Page excerpt:
PATTERN RECOGNITION IN TIME-SERIES
By: Rick Martinelli, Haiku Laboratories, July 1995.
Note: This document was published in the January 1998 issue of Technical Analysis in Stocks & Commodities
THE CORRELATION COEFFICIENT
Pattern recognition is a general term that has been used to describe
a variety of different, but related, phenomena. The ability of a camera
and computer to discern a particular image in a visually noisy environment
is a classic example from engineering. This article is concerned with patterns
that appear in market data charts and that often precede other patterns
of interest, such as a sustained upward trend in price. The motivation
for this work came from the needs of market traders having large portfolios
of stocks who must search each of their charts for patterns that are currently
"setting up". Several commercial financial software packages
offer a pattern recognition feature whereby a chart can be searched for
a prescribed pattern. Patterns are specified in such a way that a particular
candidate segment is judged as either "having" the prescribed
pattern or not. For example, the software might search for segments having
2 down days (that is, lower closing prices than previous days) followed
by 3 up days. This approach may work for simple patterns, but for long
and/or complex patterns, these methods are difficult to employ. In contrast,
the method described in this article allows a pattern to be specified as
another chart-segment, of any length, provided it's shorter than the chart
data being analyzed, and provides a statistically rigorous measure of the
degree to which this segment resembles any other segment of the same length.
This measure is called the correlation coefficient for time-series. Using
this method, data may be scanned for a particular pattern and the results
displayed as a chart of correlations versus time.
One pattern that is thought to precede an up-trend, is the so-called "cup-and-handle" formation described by William O'Neil in , and also in . O'Neil claims that this pattern often reveals itself in a time segment that just precedes a sustained rise in daily closing prices for many stocks. In the example below a 21-day cup-and-handle pattern has been "clipped" from a one-year segment of IBM stock data, where it was seen to precede an up-trend in price (see Figure 1). A second pattern is a computer-generated function that "looks like" a cup, with and added "handle" formation. The original IBM data is scanned with both patterns to produce correlation charts, and it is seen that the charts are nearly the same. This is expected since the correlation coefficient is a robust statistic, i.e., small variations in the test pattern will not appreciably affect the outcome. These results show that standard, pre-made test patterns may be used instead of actual chart-segments, to scan charts for patterns.

Dataset extract:
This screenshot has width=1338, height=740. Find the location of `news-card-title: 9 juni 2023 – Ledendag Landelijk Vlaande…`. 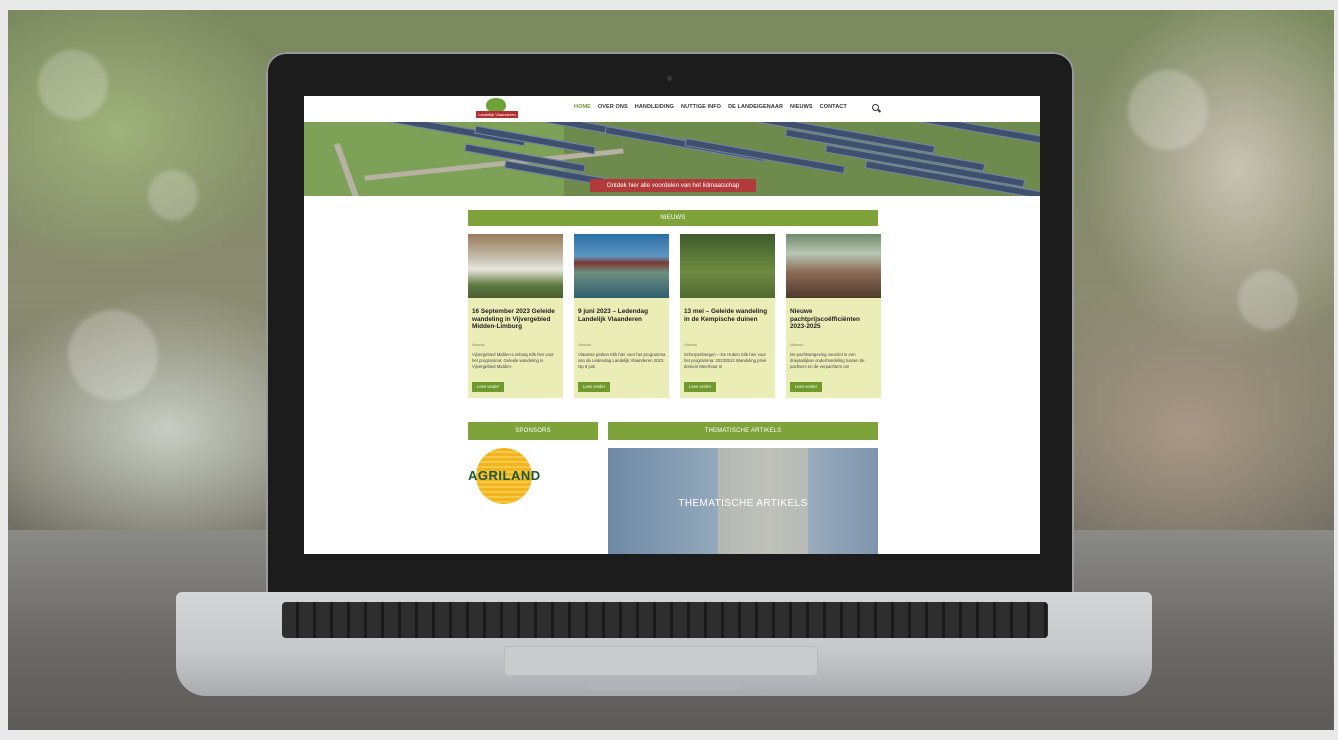

news-card-title: 9 juni 2023 – Ledendag Landelijk Vlaande… is located at coordinates (622, 316).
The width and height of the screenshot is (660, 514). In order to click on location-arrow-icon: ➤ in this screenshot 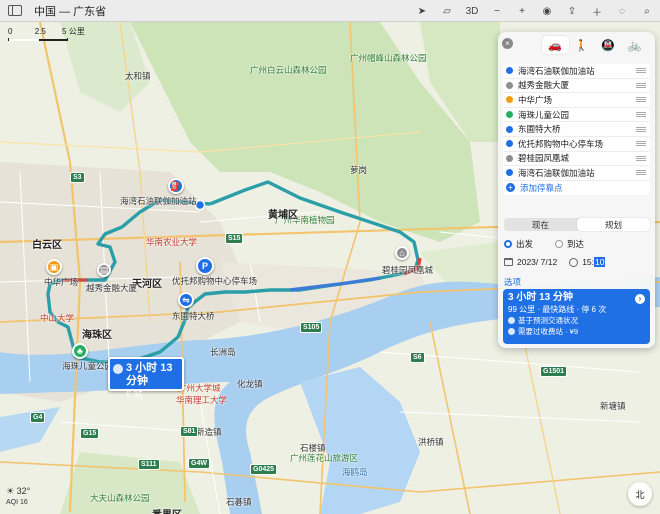, I will do `click(422, 12)`.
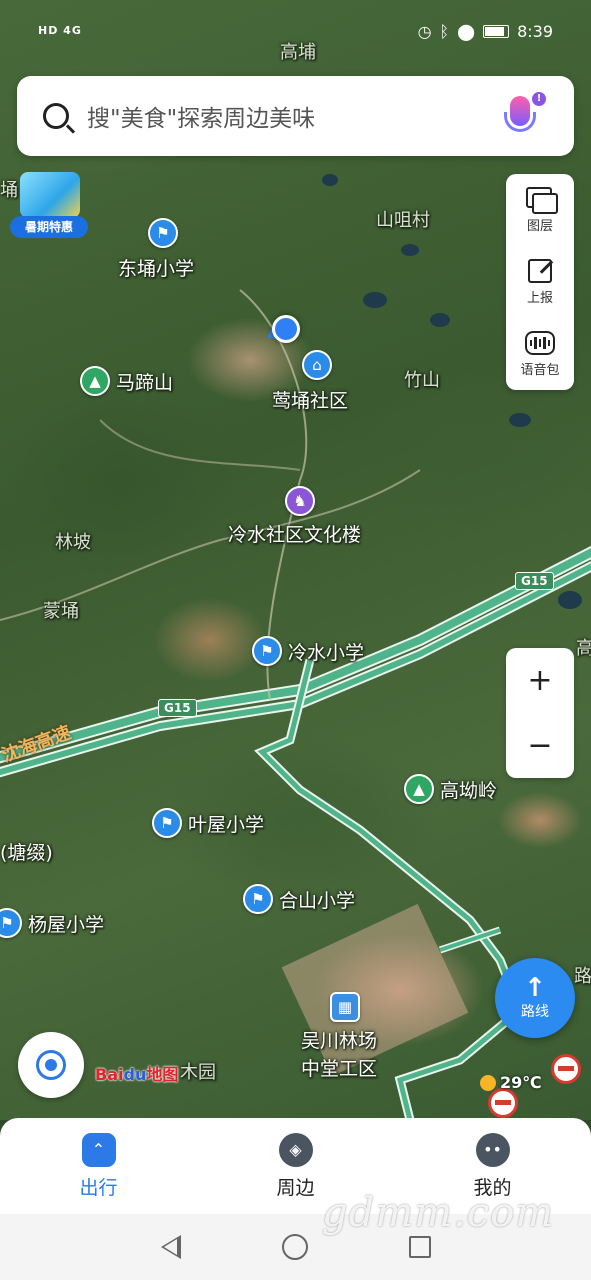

Exercise tasks:
A. Reproduce verbatim everything in the pattern recognition article from "This measure is" down to "correlations versus time.".
B. According to the pattern recognition article, how many days long is the cup-and-handle pattern clipped from the IBM stock data?
C. Write the next part of the pattern recognition article, starting after its last sentence.

Results by task:
A.
This measure is called the correlation coefficient for time-series. Using
this method, data may be scanned for a particular pattern and the results
displayed as a chart of correlations versus time.

B. 21 days.

C.
THE CORRELATION COEFFICIENT
The correlation coefficient is a statistic that is used to measure "goodness-of-fit"
in many curve-fitting procedures, such as least-squares . Here we use
it as an indicator of fit, or similarity, between a user-selected chart-pattern,
and all segments of another chart having the same length. (See Statistics
Background). Values of this indicator range between 1.0 and -1.0, where
a value of 1 indicates a perfect match, i.e., the two patterns are identical.
A value of -1 would indicate that an exact match had been found, but that
it is "upside-down". Values near zero mean there is no match
at all. In practice it has been found that values of 0.8 or more correspond
to patterns in the data that are easily discerned as "good matches"
by the human eye. The correlation coefficient is also a normalized statistic,
which means that the actual numerical values of either the chart data points
or pattern values have no affect on its value; only the "shapes"
of the pattern and chart segments affect it. All of these features make
the correlation coefficient a good choice as an indicator of pattern matching.
The example presented here uses the daily closing prices of IBM from
02/07/94 through11/22/94 as the data time-series; a plot of the example
data is shown in Figure 1. All graphs and calculations have been done in
the Excel spreadsheet.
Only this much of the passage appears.